▸ **DOCUMENT EXCERPT**:
# Whats it for ??



## ngzcaz (Sep 6, 2008)

On a recently purchased 1054 tube frame tractor I have what looks like a spinner on the left wheel only ( when you are sitting on the tractor ) You cant spin it tight against the housing. The tighter you make it the more it tightens the wheel from spinning when both wheels are jacked off the ground. The more you pin it outwards the easier it is to spin the wheel. There is a circlip that prevents you from spinning it all the way off the threaded shaft.
What is it and what's it for ?


----------



## chrpmaster (May 5, 2004)

I think that is a locking differential so that if you need the traction you can lock both wheels together so one won't spin without the other. It makes it kind of hard to turn corners but it would be effective if you're going in a straight line. I have one on my Yanmar SCUT but it is a foot pedal you stomp on if one tire starts spinning. After I am out of the slick area I release the pedal.

▸ **DATASET CONTENT**:
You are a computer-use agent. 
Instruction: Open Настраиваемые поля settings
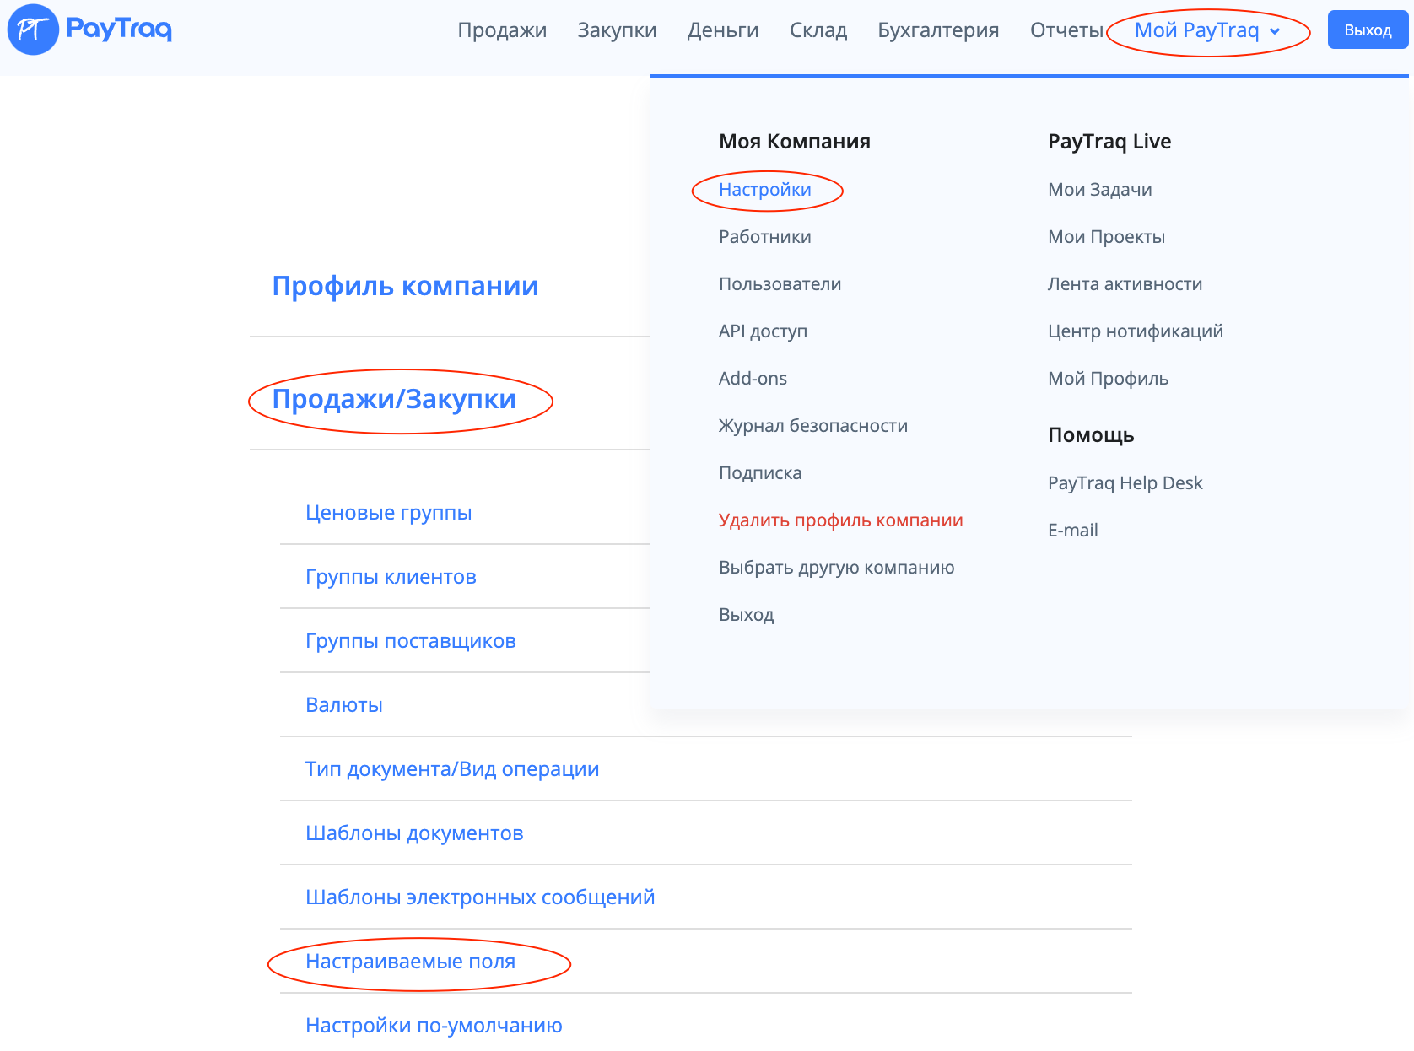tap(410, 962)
...
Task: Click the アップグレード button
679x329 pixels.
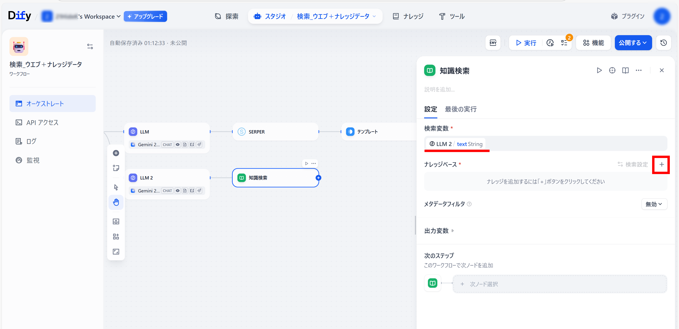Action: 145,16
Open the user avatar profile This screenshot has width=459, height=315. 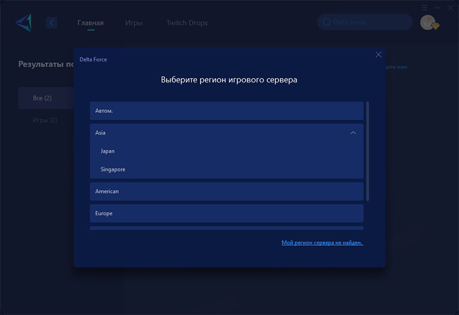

▸ **THE TASK**:
Pick up the forum thread about the spinner-like knob on the left wheel of a 1054 tube frame tractor and continue it after its last post. The material that comes after the text is unrelated to it and stands apart.

▸ **REPLY**:
Andy


----------



## ngzcaz (Sep 6, 2008)

According to another guy who just happened by today for a visit, you are exactly right. He had one and said the same thing. One down, a couple dozen to go as I come across them.. Thanks

NGZ


----------



## chrpmaster (May 5, 2004)

And my wife always wants me to quit wasting all this time on those tractor websites! Hang around and you too will pick up lots of useless information. 

Well I am glad it was useful for you. Keep us updated on your discoveries.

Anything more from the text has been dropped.